L’administration moribonde du Conseil économique et social s’en tire avec 3,2 milliards de Fcfa pour son fonctionnement. Seuls deux personnes y ont été nommées depuis des décennies. 4,2 milliards ont été affectés au Conseil constitutionnel, 3,4 milliards de Fcfa fonctionner avec près de 3 milliards de Fcfa tandis que la Commission des droits de l’homme et des libertés bénéficiera de 3,2 milliards de Fcfa ou encore Elections Cameroon plus de 11 milliards de Fcfa en année blanche.

Toutes les institutions de souveraineté, Sénat et Assemblée nationale compris, vont engloutir en termes de fonctionnement pas moins de 68,992 milliards de Fcfa en 2022.

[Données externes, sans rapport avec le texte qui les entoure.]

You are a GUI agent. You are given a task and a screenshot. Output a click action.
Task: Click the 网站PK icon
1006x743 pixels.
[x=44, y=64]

«Lorsque vous y ajoutez l’obésité du gouvernement, celle des cabinets des ministres, le fonctionnement masqué de certains départements ministériels comme le ministère de l’Environnement et de la faune où on met la production d’études dans les investissements alors que c’est du fonctionnement, vous vous rendrez compte que peu de personnes engloutissent comme des ogres, l’essentiel des ressources. Donc la variable des biens et services ne donne le réel aperçu du gaspillage», souffle-t-on au ministère des Finances.

De multiples micro structures bureaucratiques comme il y en a des dizaines dans le pays, où les effectifs ne franchissent pas le seuil de 50 employés, complètent cette liste dans laquelle ces administrations consomment des centaines de millions de Fcfa par an sans transformation du capital.

La solution, indique un cadre du ministère des Finances, à la problématique du gaspillage des ressources publiques consiste à réduire la voilure. «Il faut réduire la taille du gouvernement, le nombre d’institutions de souveraineté, la taille des cabinets de ministres et les micro structures qui atomisent les ressources publiques afin de permettre aux segments opérationnels de transformer le capital. Sinon, on ne s’en sortira pas».